Examples of taking limits of intervals

[nasshi]

I guess I've fallen through some of the cracks in the plethora of definitions I've learned, or I just never had enough examples of taking limits of intervals. Anyways, which is true, and why?

$\cap^{\infty}_{n=1}(0,\frac{1}{2^{n-1}}]=0?$
$\cap^{\infty}_{n=1}(0,\frac{1}{2^{n-1}}]=\varnothing?$
I think the first.

However, if I were to write the following instead:
$\lim _{n \rightarrow \infty} \cap_{n}(0,\frac{1}{2^{n-1}}]=\varnothing$,
would I be correct?

If not, why?

Thanks.

 

[HallsofIvy]

I guess I've fallen through some of the cracks in the plethora of definitions I've learned, or I just never had enough examples of taking limits of intervals. Anyways, which is true, and why?

$\cap^{\infty}_{n=1}(0,\frac{1}{2^{n-1}}]=0?$
$\cap^{\infty}_{n=1}(0,\frac{1}{2^{n-1}}]=\varnothing?$
I think the first.

No, the first doesn't even make sense- on the left you have a set and on the right you have a number. If you meant
\cap^{\infty}_{n=1}(0,\frac{1}{2^{n-1}}]=\{ 0 \}
That would make sense (both sides of the equation are sets) but would also be incorrect. The notation (0, x] means "all points between 0 and x, including x but not 0". 0 is not in any of those intervals and so cannot be in their intersection. It is the second that is correct.

However, if I were to write the following instead:
$lim _{n \rightarrow \infty} \cap^{n}_{k=1}(0,\frac{1}{2^{n-1}}]=\varnothing$,
would I be correct?

If not, why?

Thanks.

Yes, the second is just definition of
$\cap^{\infty}_{n=1}
and is exactly the same as the second of your first two equations.

 

[nasshi]

HallsofIvy,

I'm trying to show that for F_{n} \subset F_{n+1} for all n (they're sigma-algebras), that \cap ^{\infty}_{i=1}F_{i} may not be a sigma algebra. Counter example is what the exercise says.
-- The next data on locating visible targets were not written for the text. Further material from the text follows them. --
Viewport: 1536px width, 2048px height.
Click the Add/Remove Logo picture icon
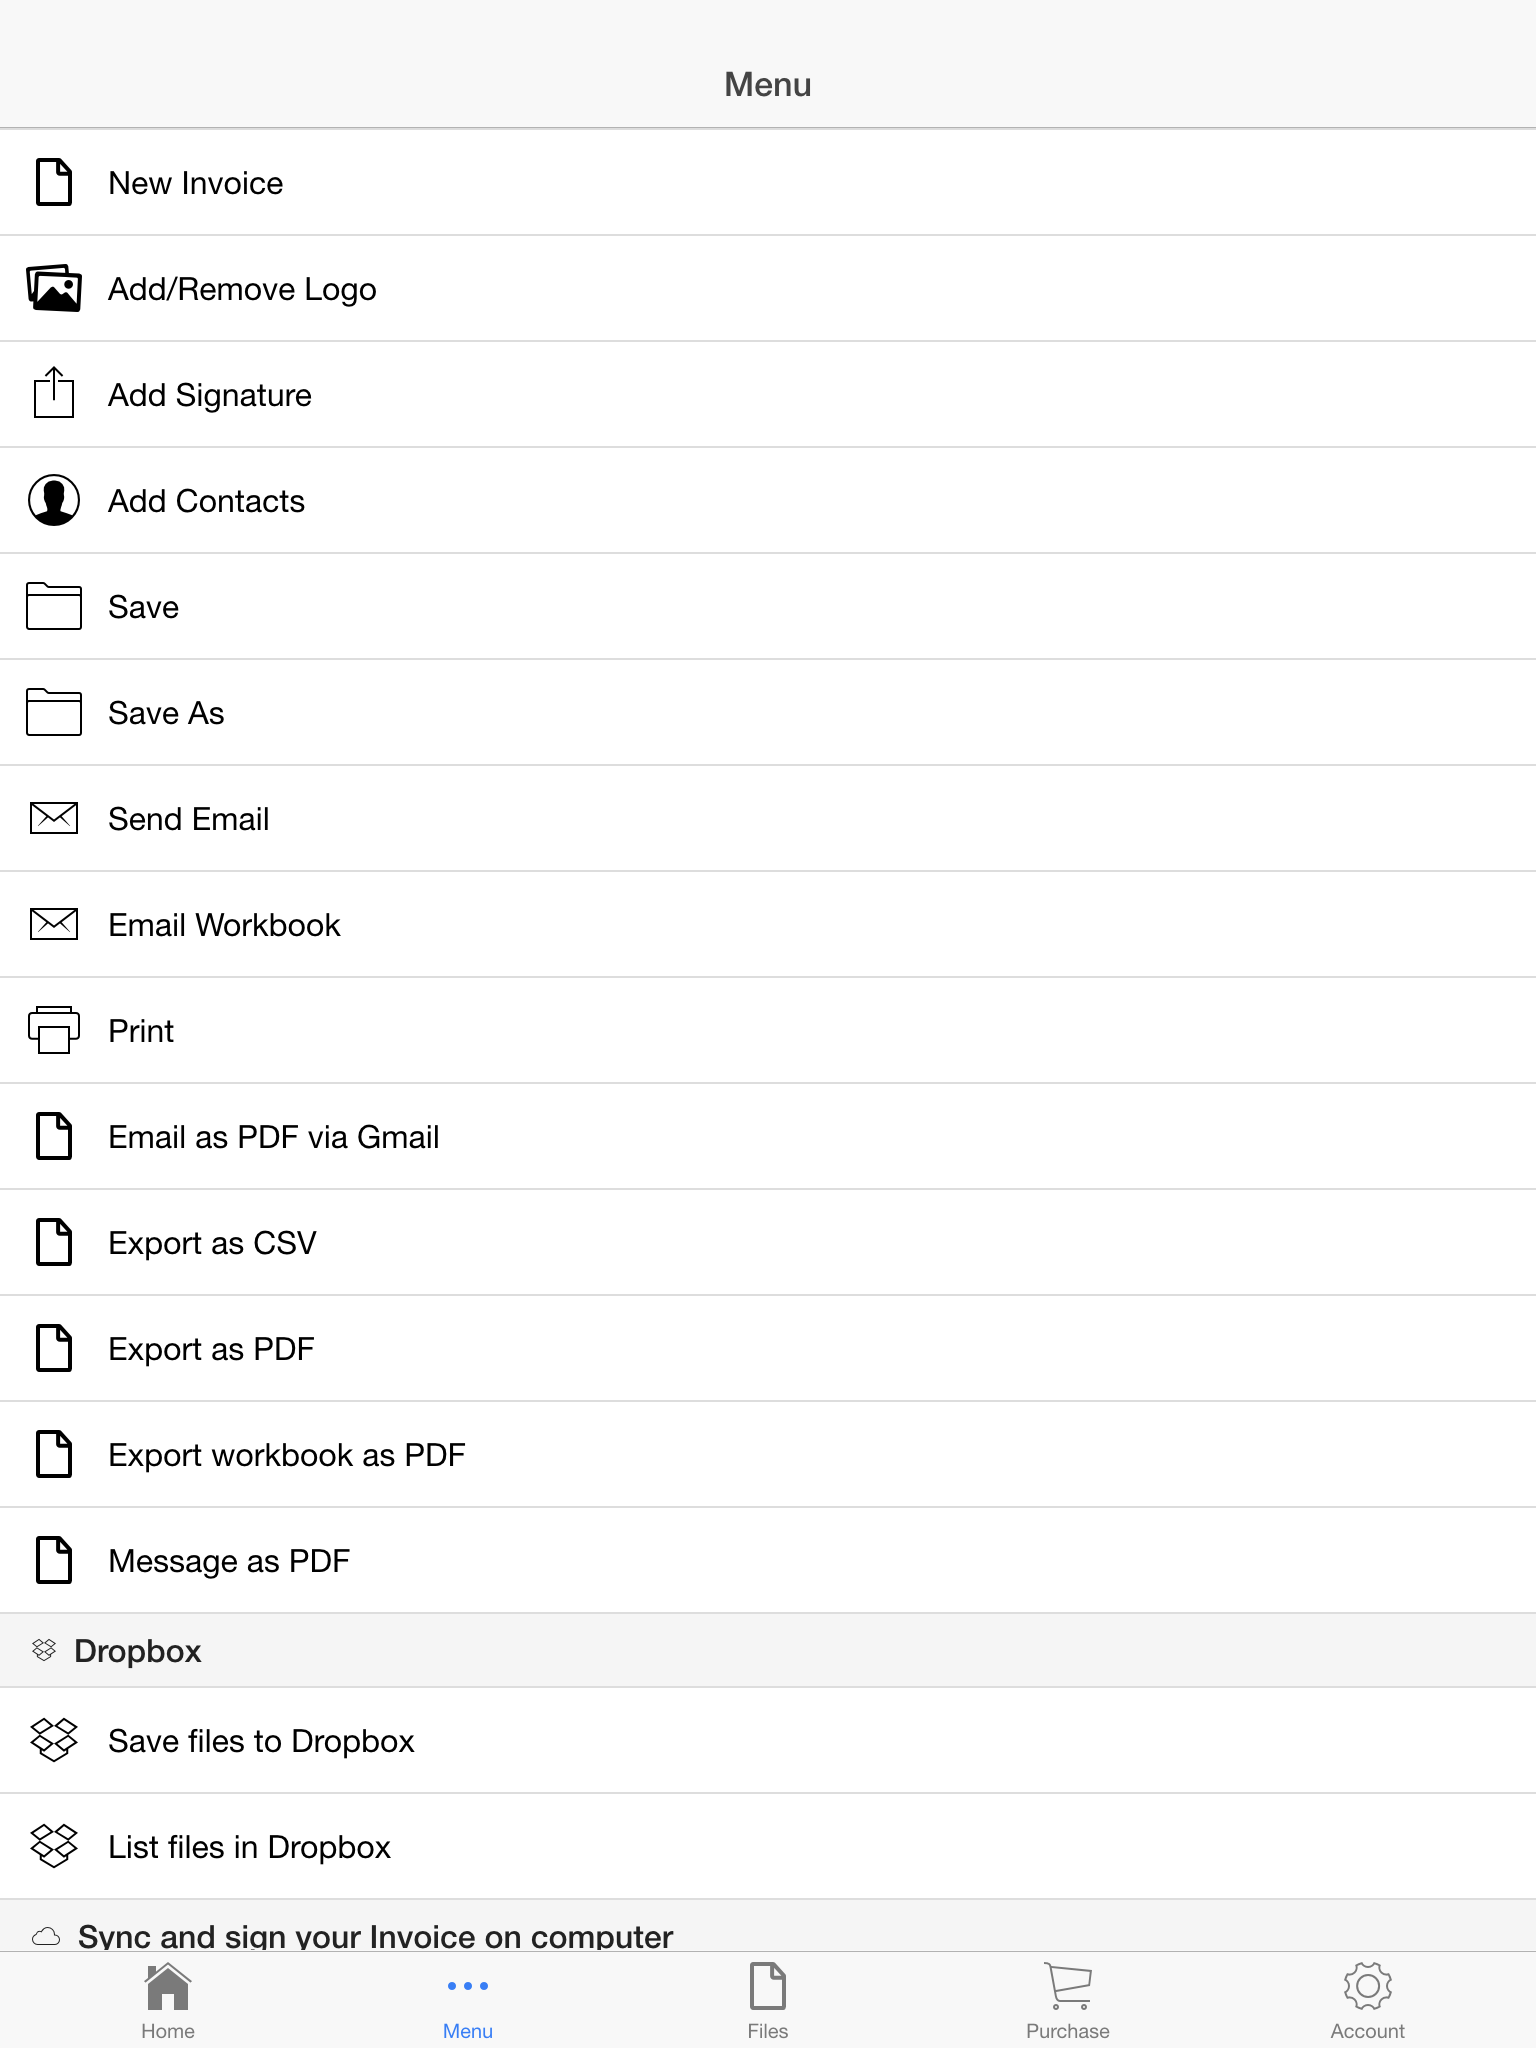coord(54,288)
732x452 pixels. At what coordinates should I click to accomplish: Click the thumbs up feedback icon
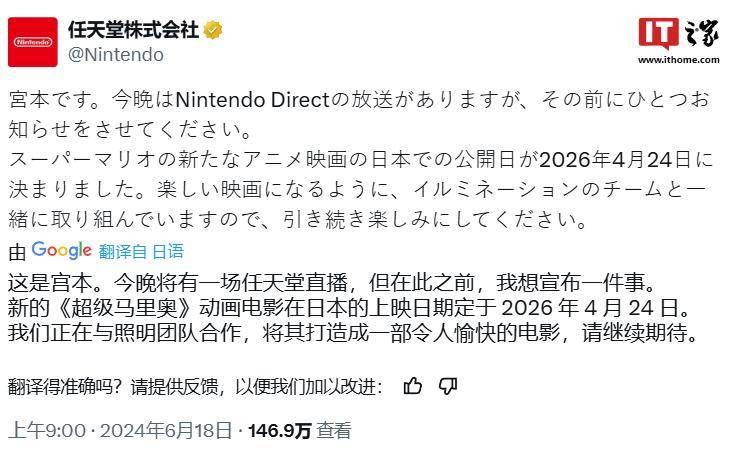coord(413,386)
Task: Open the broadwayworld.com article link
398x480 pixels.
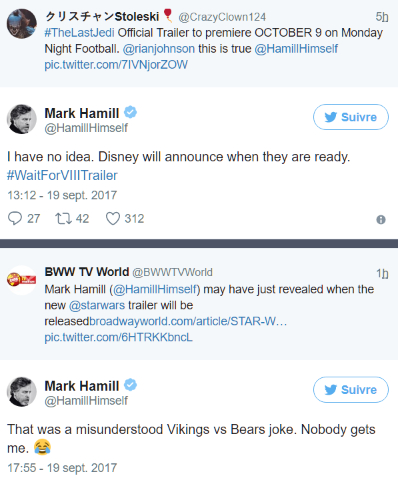Action: 188,321
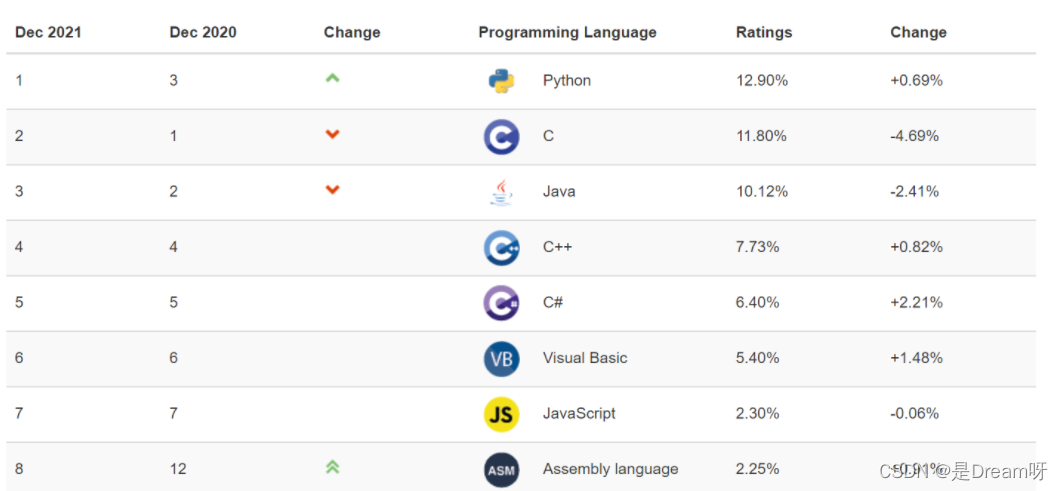Select the Programming Language column header
1063x491 pixels.
tap(567, 33)
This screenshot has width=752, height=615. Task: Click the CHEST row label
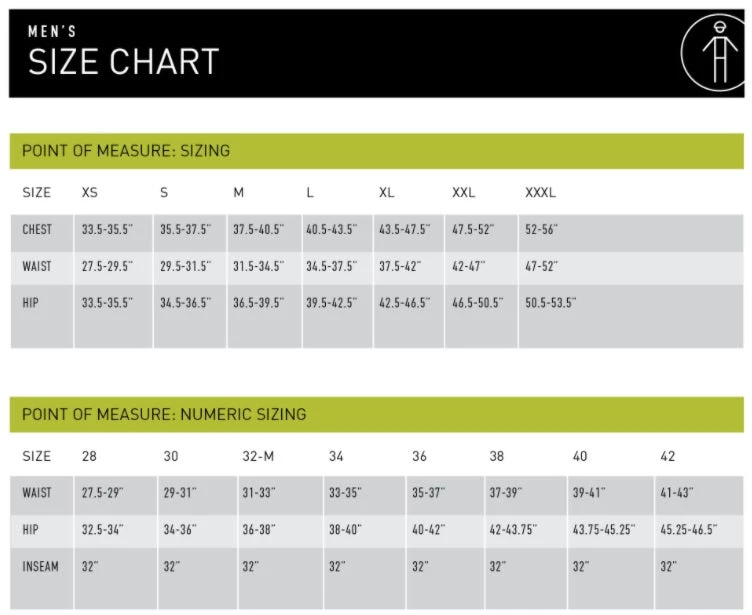tap(38, 229)
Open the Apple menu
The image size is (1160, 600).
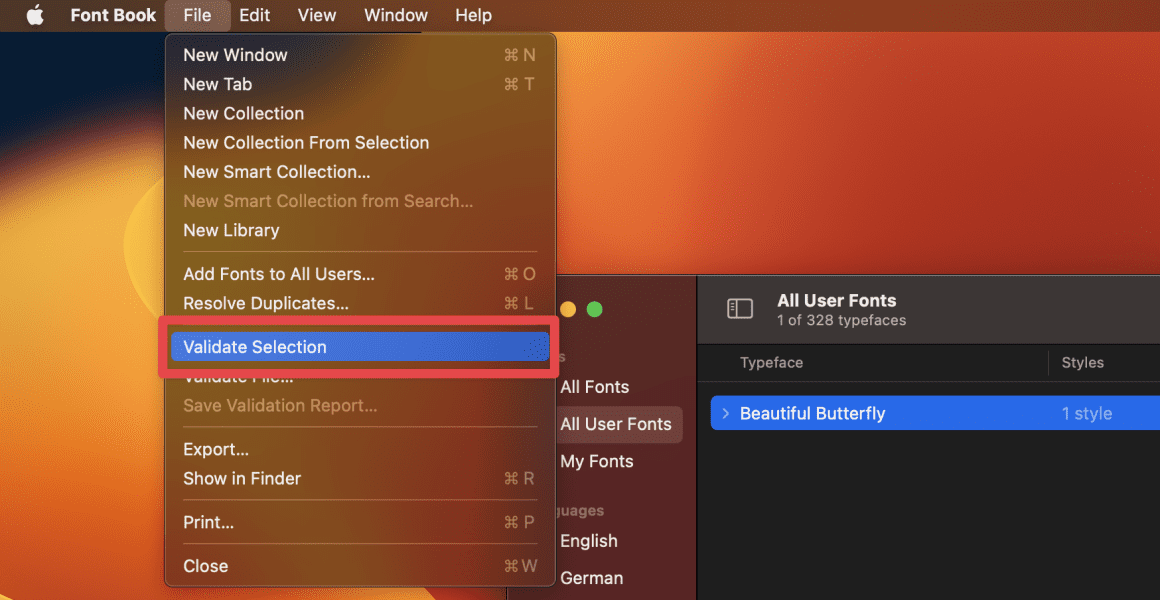coord(34,15)
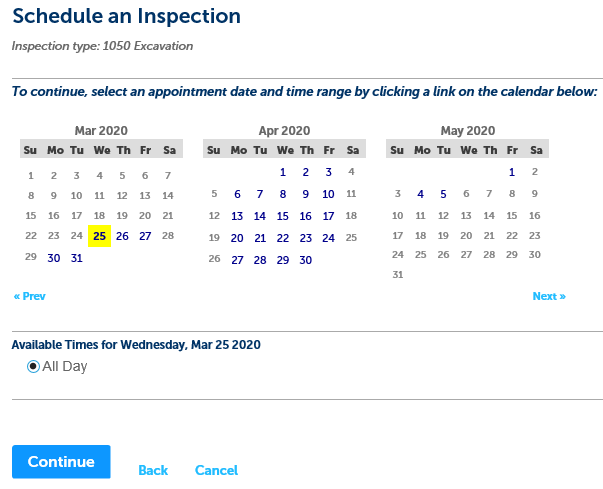This screenshot has width=603, height=489.
Task: Select March 30 appointment date
Action: click(x=54, y=258)
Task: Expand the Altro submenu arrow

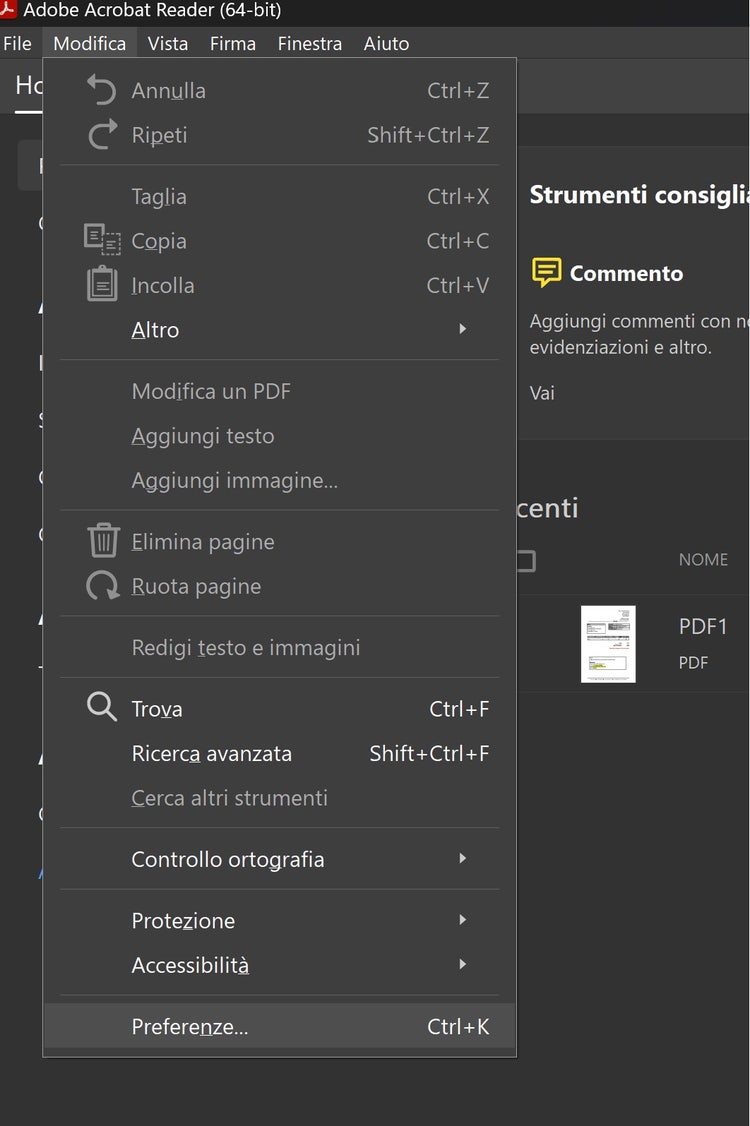Action: pyautogui.click(x=462, y=329)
I was thinking of a sequence of intervals that never include 0. But I didn't know how to properly express it such that the intersection never included 0. I didn't want to include any epsilons, but I it seems I have to. Here's what I have now.

\cap^{\infty}_{n=1}(0,1-\frac{1}{2^{n-1}}+\varepsilon]

Will that suffice, or is there a better example?

 

[HallsofIvy]

HallsofIvy,

I'm trying to show that for F_{n} \subset F_{n+1} for all n (they're sigma-algebras), that \cap ^{\infty}_{i=1}F_{i} may not be a sigma algebra. Counter example is what the exercise says.

I was thinking of a sequence of intervals that never include 0. But I didn't know how to properly express it such that the intersection never included 0. I didn't want to include any epsilons, but I it seems I have to. Here's what I have now.

\cap^{\infty}_{n=1}(0,1-\frac{1}{2^{n-1}}+\varepsilon]

Will that suffice, or is there a better example?

I don't understand what you are trying to do. A sigma algebra is a collection of sets (that is closed under unions and complements). You are saying that you want to give an example of a collection of sigma algebras whose intersection is not a sigma algebra but your example is a single collection of sets (NOT a sigma algebra) and you are taking the intersection of the sets in that single collection of sets.

 

[Take_it_Easy]

As far as I know you don't have to think that intersection as a limit just because the \infty symbol appears.
Whenever you have a NOT EMPTY collection of sets \cal A (for a collection of sets I mean a set \cal A whose elements are sets themselves... for istance, given a set A, the set {\cal P}(A) of the subsets of A is a collection of sets) you can define the \bigcap {\cal A} as the following set.

\bigcap {\cal A} = \left\{ x \in Y\, |\,\, \forall X \in {\cal A}, \ x \in X \right\}

where Y is any element of the collection of sets(that is non empty).

The definition do not depend on the choice of Y and you don't require any idea of convergence or limit.